» Your goal
Write out the listing exactly, dropping any picture it contains.

****

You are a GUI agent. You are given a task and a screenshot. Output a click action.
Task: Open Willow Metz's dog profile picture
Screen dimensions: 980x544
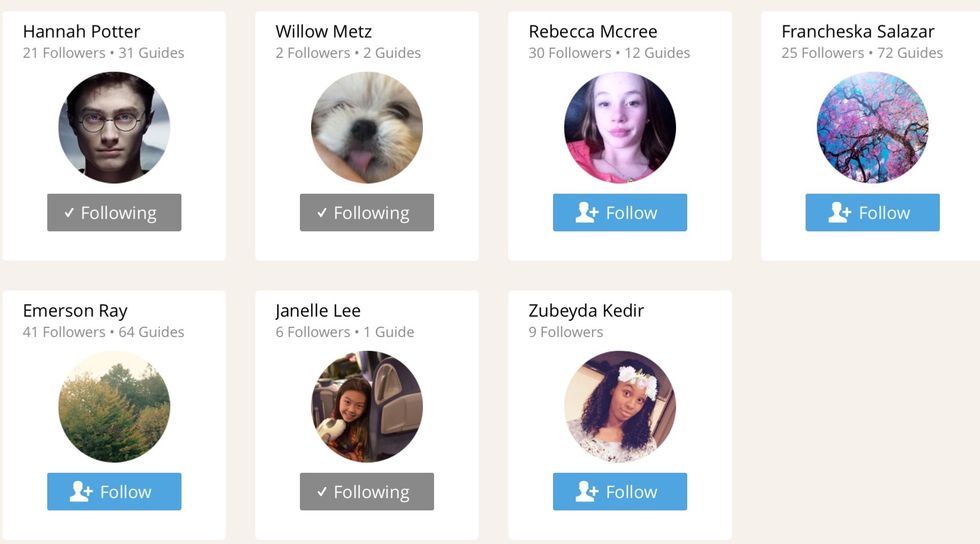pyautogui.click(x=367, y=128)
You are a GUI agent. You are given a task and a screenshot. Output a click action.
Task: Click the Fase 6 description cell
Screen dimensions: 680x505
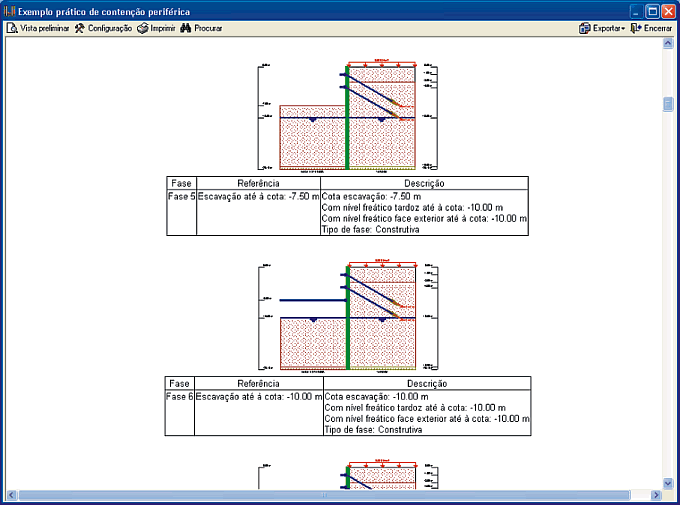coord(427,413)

****

» The completed task
You are a GUI agent. You are given a task and a screenshot. Output a click action.
Task: Open Willow Metz's dog profile picture
Screen dimensions: 980x544
pyautogui.click(x=367, y=128)
You are a GUI agent. You are given a task and a screenshot. Output a click action.
Task: Click the Fase 6 description cell
Screen dimensions: 680x505
coord(427,413)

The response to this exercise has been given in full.